Duncan's remarks came a day after the Department of Homeland Security announced that the forced cuts had prompted the immigration enforcement agency to start releasing illegal immigrants being held in immigrant jails across the country.

Carney on Wednesday said the decision was made by career immigration and customs enforcement officials, without input from the White House.

New York Mayor Michael Bloomberg, at the White House to discuss legislation aimed at curtailing gun violence, said the automatic cuts are the equivalent of a "meat ax" and not carefully considered reductions in spending.

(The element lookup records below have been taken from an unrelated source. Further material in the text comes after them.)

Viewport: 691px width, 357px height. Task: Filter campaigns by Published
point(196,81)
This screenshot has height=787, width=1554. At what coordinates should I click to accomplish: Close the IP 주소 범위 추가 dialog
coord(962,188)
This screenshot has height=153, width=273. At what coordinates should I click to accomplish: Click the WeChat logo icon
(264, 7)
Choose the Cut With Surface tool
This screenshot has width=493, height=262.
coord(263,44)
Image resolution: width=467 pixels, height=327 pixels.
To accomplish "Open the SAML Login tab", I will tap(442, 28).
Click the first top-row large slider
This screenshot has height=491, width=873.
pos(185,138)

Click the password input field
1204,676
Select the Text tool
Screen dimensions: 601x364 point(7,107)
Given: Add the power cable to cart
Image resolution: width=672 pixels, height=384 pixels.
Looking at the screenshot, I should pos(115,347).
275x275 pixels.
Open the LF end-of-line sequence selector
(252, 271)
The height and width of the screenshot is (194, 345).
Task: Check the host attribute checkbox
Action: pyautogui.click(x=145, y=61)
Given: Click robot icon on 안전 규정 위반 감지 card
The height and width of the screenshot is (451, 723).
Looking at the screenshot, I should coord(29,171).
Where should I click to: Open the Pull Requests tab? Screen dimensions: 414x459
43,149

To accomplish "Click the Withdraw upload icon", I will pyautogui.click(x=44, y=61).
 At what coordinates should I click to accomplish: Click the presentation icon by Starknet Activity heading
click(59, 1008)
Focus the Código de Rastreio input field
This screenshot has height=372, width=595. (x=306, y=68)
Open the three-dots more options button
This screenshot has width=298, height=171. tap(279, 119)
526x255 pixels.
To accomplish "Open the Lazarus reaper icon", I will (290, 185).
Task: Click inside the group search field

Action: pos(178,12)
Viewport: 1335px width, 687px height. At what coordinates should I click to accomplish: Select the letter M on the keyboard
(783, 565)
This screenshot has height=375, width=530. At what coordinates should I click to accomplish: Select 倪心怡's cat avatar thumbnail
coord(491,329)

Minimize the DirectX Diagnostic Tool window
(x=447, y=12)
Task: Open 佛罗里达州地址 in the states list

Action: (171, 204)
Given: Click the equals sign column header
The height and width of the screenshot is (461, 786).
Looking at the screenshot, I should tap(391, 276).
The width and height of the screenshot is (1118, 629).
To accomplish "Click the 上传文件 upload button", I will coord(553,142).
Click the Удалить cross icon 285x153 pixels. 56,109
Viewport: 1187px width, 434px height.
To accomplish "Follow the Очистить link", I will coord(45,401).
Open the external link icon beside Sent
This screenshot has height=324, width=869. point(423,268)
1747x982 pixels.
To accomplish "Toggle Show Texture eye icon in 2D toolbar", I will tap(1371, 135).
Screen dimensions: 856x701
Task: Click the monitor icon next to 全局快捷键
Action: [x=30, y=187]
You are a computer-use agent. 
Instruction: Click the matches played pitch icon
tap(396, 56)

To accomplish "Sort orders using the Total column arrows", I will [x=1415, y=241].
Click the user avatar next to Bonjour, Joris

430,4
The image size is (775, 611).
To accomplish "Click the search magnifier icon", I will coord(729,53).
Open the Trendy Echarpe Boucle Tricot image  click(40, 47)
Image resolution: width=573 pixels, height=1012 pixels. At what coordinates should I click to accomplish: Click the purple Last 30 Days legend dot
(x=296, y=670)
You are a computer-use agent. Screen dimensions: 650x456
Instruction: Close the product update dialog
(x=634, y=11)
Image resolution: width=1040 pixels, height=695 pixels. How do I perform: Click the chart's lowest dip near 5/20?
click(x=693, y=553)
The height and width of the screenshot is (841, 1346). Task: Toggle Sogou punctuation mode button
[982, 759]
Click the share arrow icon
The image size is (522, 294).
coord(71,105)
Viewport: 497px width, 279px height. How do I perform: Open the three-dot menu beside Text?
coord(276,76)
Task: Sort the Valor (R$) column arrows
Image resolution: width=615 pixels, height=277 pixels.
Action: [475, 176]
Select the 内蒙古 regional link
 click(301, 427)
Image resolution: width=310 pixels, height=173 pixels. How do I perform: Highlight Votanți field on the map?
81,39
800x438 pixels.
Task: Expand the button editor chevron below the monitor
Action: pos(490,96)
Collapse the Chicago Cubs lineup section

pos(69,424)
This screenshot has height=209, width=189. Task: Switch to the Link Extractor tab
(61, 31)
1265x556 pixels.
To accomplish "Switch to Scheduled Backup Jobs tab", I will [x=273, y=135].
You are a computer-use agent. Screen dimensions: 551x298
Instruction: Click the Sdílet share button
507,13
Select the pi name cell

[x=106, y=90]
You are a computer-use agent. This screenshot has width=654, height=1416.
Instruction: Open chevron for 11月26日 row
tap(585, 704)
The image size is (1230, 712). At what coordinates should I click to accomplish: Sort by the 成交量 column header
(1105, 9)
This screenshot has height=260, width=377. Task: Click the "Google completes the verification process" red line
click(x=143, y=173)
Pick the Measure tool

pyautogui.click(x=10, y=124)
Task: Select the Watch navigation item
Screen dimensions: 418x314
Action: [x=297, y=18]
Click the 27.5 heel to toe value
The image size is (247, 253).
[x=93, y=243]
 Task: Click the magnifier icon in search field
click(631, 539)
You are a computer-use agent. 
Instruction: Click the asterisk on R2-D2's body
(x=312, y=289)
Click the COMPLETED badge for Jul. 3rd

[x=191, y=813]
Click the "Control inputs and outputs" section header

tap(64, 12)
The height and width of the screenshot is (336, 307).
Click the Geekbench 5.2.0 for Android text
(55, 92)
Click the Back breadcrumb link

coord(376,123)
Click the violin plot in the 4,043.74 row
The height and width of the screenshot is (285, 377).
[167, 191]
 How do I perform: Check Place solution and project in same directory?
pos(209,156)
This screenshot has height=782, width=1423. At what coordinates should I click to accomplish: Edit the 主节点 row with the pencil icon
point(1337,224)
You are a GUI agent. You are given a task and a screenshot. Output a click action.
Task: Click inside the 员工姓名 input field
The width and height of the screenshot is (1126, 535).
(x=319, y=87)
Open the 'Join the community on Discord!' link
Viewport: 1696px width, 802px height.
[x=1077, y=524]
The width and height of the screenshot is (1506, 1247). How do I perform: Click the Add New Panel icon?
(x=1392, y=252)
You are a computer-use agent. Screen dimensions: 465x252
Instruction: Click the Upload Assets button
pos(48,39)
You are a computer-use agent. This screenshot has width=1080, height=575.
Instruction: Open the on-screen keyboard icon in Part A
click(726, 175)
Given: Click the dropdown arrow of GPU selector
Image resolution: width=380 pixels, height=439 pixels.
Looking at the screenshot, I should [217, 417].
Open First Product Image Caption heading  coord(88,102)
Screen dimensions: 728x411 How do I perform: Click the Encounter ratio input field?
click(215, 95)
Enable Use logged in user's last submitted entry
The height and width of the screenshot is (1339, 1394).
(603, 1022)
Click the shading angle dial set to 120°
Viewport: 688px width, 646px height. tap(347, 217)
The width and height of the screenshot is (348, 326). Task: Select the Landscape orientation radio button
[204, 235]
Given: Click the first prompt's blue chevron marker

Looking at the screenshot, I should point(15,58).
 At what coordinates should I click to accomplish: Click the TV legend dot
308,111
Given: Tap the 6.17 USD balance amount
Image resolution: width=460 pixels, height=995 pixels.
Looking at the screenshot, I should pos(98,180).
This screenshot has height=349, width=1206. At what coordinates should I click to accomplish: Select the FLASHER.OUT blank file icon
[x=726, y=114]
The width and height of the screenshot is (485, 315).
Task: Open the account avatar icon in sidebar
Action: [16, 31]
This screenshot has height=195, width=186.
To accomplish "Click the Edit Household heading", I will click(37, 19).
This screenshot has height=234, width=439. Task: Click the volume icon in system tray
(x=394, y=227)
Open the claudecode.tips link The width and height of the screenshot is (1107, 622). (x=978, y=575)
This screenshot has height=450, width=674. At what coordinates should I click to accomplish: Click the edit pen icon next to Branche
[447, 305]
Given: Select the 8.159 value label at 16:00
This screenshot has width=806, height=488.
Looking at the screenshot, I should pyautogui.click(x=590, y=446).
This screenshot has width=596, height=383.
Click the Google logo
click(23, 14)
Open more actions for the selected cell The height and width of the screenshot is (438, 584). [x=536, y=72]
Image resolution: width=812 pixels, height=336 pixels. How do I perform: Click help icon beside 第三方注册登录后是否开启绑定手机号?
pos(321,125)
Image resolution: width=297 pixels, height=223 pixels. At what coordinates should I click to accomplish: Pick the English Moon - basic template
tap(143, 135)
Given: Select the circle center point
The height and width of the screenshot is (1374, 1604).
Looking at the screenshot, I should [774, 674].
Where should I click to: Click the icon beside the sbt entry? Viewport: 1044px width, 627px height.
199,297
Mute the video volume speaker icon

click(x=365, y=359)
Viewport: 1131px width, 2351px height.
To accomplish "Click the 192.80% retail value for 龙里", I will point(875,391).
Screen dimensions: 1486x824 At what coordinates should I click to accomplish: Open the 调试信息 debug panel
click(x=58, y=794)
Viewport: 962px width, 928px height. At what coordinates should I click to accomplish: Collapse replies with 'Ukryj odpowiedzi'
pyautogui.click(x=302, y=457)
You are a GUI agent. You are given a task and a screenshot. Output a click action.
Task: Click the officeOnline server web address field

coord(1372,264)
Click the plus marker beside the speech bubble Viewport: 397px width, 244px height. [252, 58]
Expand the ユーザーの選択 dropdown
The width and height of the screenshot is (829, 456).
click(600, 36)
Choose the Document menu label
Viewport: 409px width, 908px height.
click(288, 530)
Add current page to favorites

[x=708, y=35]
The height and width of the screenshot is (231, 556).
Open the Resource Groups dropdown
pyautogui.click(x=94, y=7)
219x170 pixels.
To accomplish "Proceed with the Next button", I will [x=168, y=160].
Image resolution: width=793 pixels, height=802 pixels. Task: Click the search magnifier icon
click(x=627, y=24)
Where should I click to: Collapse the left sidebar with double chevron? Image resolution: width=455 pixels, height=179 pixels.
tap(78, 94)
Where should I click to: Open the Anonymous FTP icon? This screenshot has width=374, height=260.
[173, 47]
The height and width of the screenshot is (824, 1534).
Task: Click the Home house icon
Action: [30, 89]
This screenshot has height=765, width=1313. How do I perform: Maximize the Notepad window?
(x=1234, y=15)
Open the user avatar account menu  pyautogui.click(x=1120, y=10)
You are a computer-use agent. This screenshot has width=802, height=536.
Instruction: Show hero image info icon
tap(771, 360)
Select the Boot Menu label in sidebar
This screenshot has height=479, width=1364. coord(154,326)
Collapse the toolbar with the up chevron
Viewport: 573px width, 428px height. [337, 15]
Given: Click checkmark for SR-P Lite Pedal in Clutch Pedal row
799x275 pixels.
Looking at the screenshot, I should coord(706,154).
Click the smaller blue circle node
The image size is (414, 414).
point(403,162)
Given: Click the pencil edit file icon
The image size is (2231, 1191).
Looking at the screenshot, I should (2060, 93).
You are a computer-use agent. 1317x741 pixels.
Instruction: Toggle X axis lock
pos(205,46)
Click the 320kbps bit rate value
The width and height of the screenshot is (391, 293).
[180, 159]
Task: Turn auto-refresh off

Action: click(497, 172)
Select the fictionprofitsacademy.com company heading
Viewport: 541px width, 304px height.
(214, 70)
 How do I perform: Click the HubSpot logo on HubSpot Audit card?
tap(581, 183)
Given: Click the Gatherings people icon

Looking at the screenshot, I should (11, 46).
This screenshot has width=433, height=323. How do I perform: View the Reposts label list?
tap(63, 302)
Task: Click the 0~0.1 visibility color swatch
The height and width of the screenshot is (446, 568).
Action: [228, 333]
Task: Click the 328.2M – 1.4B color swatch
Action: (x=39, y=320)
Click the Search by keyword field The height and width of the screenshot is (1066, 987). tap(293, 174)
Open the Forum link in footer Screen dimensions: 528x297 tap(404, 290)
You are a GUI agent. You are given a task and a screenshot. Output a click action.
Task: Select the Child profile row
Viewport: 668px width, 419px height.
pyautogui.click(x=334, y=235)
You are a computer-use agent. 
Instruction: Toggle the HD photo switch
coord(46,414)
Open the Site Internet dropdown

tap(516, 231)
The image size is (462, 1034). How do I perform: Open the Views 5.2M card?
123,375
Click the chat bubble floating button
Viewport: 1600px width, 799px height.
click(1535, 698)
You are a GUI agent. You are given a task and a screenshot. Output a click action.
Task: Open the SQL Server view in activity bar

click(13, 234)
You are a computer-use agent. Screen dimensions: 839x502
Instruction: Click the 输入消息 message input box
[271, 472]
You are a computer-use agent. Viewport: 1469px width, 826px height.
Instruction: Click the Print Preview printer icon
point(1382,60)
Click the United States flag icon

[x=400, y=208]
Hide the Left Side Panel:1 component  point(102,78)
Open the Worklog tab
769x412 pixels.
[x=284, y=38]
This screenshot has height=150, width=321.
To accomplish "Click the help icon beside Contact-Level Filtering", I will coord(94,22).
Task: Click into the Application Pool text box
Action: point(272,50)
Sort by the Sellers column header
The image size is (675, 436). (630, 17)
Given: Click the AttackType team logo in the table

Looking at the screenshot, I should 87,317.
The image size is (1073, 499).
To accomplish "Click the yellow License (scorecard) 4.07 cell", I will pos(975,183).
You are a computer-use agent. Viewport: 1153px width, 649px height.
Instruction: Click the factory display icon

However, he scoffed at the dark scenarios that have been predicted.

"There's a lot of posturing: 'I'm going to lay off my employees today unless you do something'; 'we're going to close the hospitals down'; 'we're going to take all the prisoners from jail and put them on the street,'" he said, mocking the claims. "Spare me. I live in that world. I mean, c'mon, let's get serious here."

No serious talks to avert the cuts have been under way, and Friday's meeting will be the first face-to-face discussion between Obama and Republican leaders this year.

Republicans were considering offering a measure that would give Obama authority to propose a rewrite to the 2013 budget to redistribute the cuts. Obama would be unable to cut defense by more than the $43 billion reduction that the Pentagon currently faces, and he also would be unable to raise taxes to undo the cuts. The GOP plan would allow the Obama proposal to go into effect unless Congress passed a resolution to overturn them.

The idea is that money could be transferred from lower-priority accounts to accounts funding air traffic control or meat inspection. However, the White House said such moves would offer only slight relief. At the same time, though, it could take pressure off Congress to address the sequester.

In the House, where Republicans in the last Congress passed legislation to replace the cuts, Boehner has said it's now up to Obama and the Senate to figure a way out. The Senate never took up the House-passed bills, which expired when the new Congress was seated in January.